Kuşların ıslah edilip çoğaltılması bir yerde kedi köpek cinsinden olan her türlü sokak hayvanının da işine yarayacak o güzelim güvercinlerden bazıları da av olarak kedilerin günlük menüsünde ki yerlerini alacaklardır... Her ne kadar ben üzülsem de tabiatın kanunu bu. Kediler yemek konusunda çok da seçici olmadıkları için artık Allah ne av verdiyse onlara mideye indirmekte tereddüt etmedikleri gibi güvercinlerin, serçelerin daha da çoğalması için içten içe mutluluk duyacaklardır... Serçeler güvercinlere göre daha atik ve çevik olduklarından, kedilerin onları yakalaması daha zor olmakta, bu da serçelerin hanesine avantaj olarak yazılmaktadır...

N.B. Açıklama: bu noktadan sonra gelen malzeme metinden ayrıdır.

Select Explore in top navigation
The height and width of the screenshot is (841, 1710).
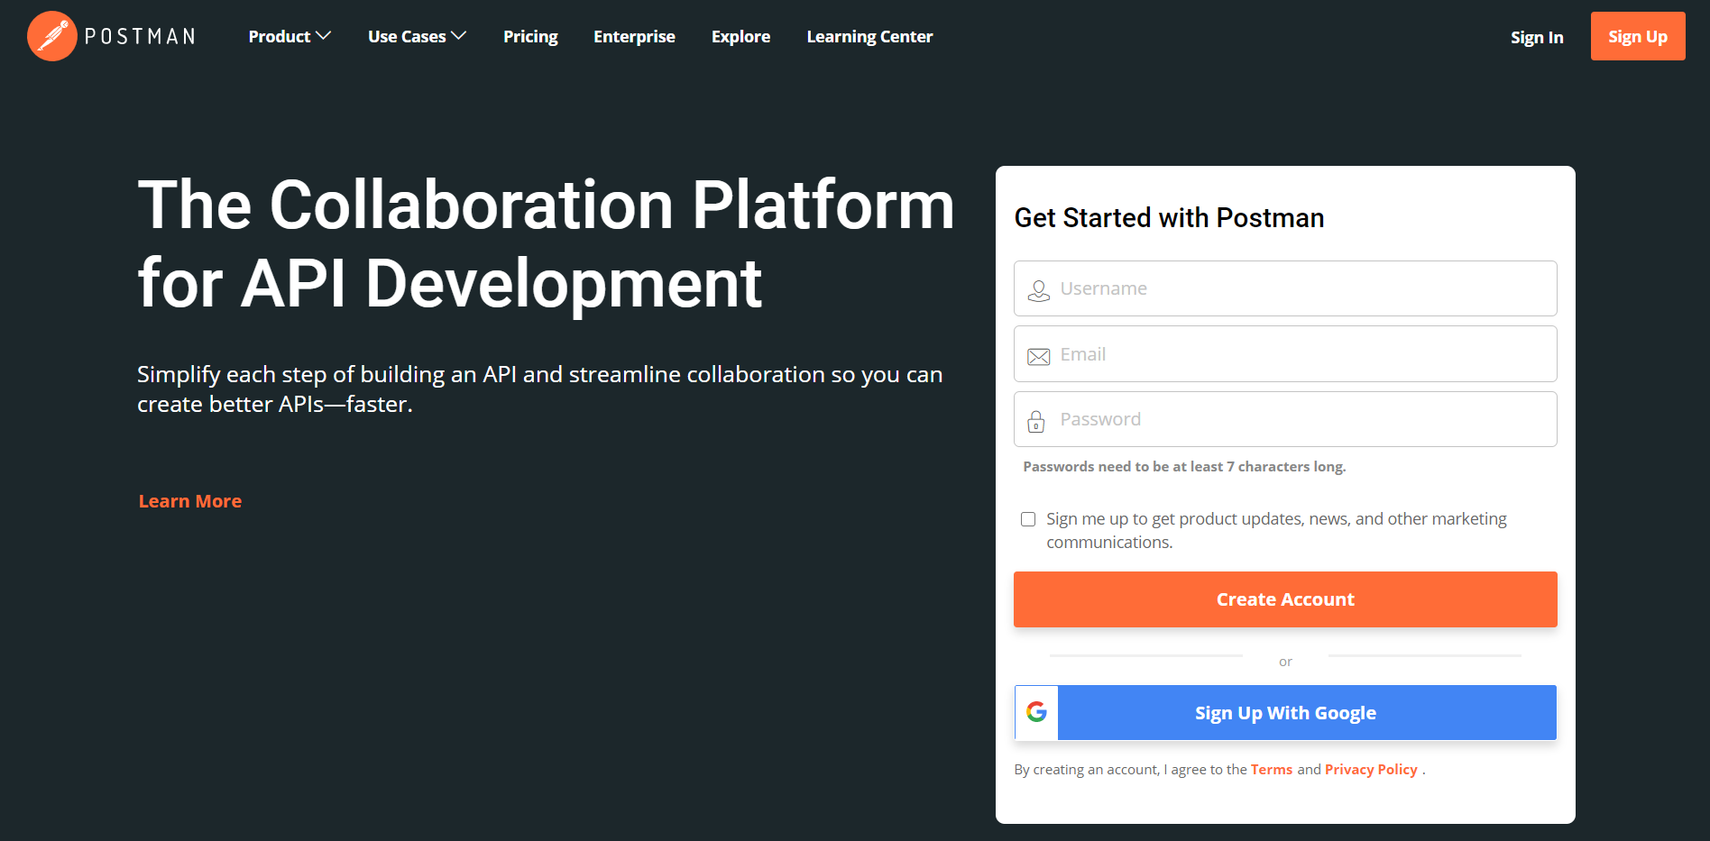pyautogui.click(x=740, y=36)
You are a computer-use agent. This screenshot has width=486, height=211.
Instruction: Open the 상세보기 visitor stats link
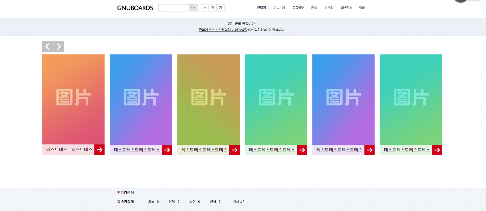coord(239,202)
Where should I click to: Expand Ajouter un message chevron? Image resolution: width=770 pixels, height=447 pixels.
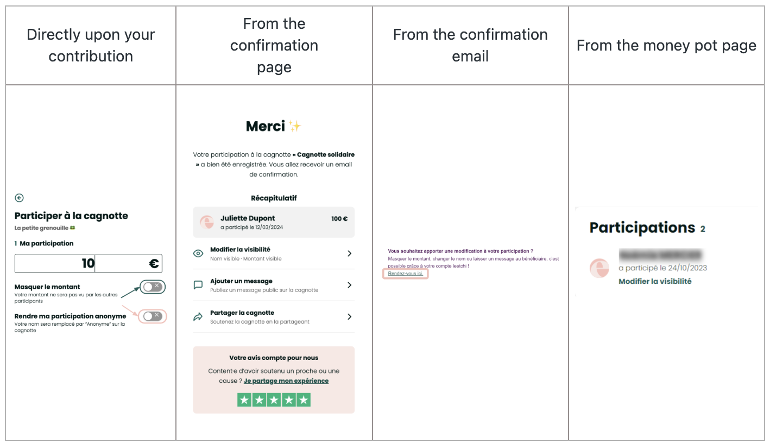pos(349,285)
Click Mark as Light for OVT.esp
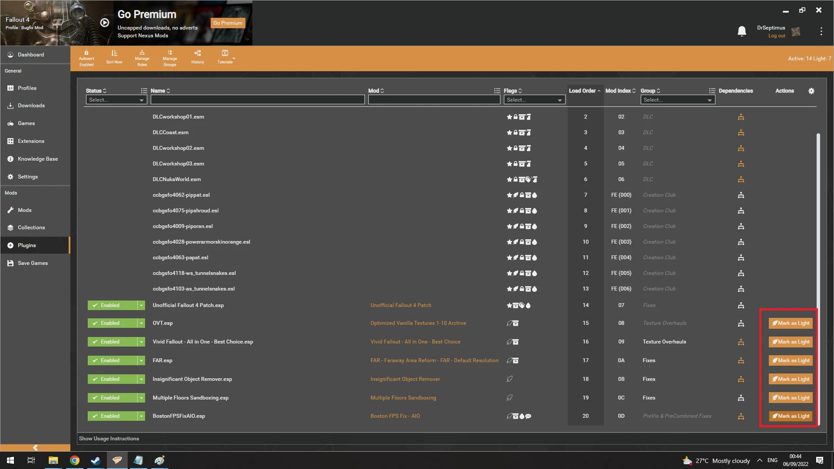Viewport: 834px width, 469px height. click(x=791, y=323)
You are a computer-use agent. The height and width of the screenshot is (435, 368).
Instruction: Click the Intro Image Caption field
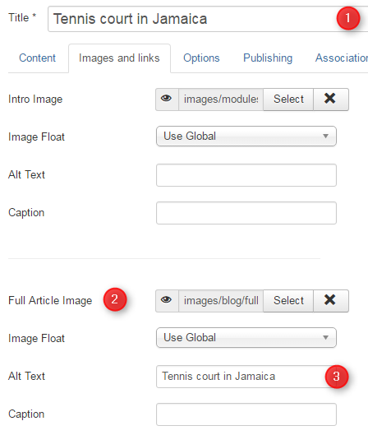pyautogui.click(x=246, y=213)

Bazı zaman ellerinde fotoğraf makinesi ve film makinesi ile sokaklarda dolaşan amatör fotoğrafçılar da bu kuşların resimlerini çekmekte böylece serçeler, güvercinler ve diğer kuşlarda aynı zamanda sanata da hizmet etmektedirler. ''Kuşlar, doğa adlı annenin güzel çalgıcılarıdır.'' demiştir Gavin Douglas... Düşünsenize müzisyensiniz Karadeniz de bir yayladasınız ve çevrenizde değişik şekilde ötüp duran onlarca kuş var, sesleri geliyor kulağınıza, adeta bir senfoni oluşturuyorlar. Onlardan ilham alarak ne besteler yapar bir müzisyen.


Büyük ihtimalle Wright kardeşler'de ilk uçağı icat etmeden önce kuşlardan esinlenmişlerdir. Esinlendikleri kuş artık kartal mı, ak baba mı, yoksa leylek mi onu bilemem. Görüyor musunuz küçücük kuşların dünya ekonomisine yaptığı büyük katkıları. Bu büyük icat sayesinde havacılık sektöründen pilot, olsun, hostes olsun, uçak teknisyeni olsun bu gün milyonlarca kişi ekmek yiyor, evini geçindiriyor...

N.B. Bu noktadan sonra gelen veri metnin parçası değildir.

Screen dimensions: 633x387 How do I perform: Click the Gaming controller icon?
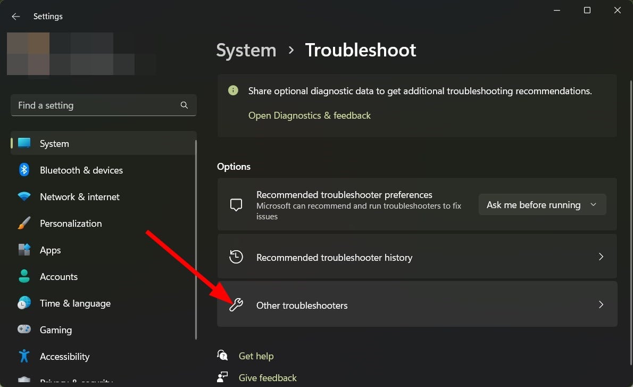[24, 330]
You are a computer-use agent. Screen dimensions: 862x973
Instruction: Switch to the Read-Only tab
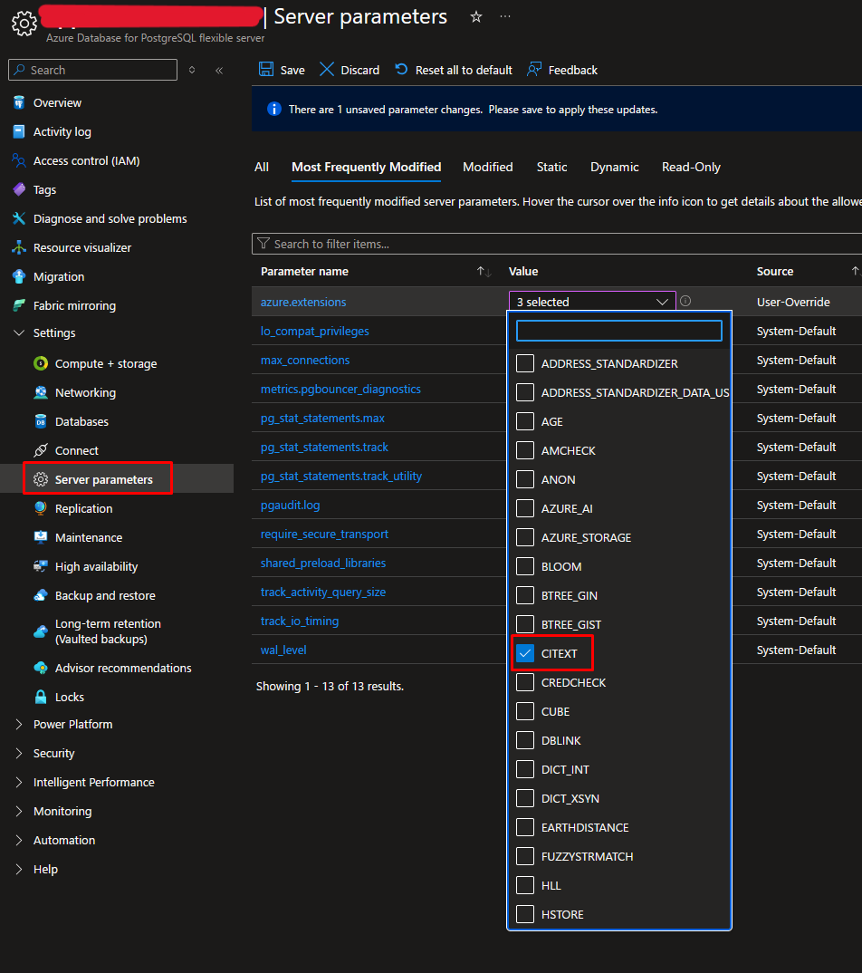coord(691,167)

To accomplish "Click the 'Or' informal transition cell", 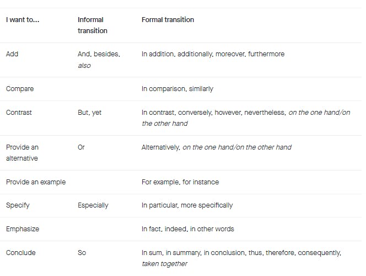I will (81, 147).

Demem o ki kuşları sevelim, sadece kuşları değil canlı cansız Rabbın yarattığı bütün varlıkları sevelim. Üç günlük, hatta iki buçuk günlük bir dünya da ne zaman terk edeceğimiz belli değil. ''Dünya bir gündür, o da bu gündür.'' demiş bir düşünür. Bakın üç günden bir güne indi dakkada... Bütün canlıların kıymetini bilmek bizim de Allah katında kıymetimizi arttıracaktır. Hepinize en derin sevgi ve saygılar...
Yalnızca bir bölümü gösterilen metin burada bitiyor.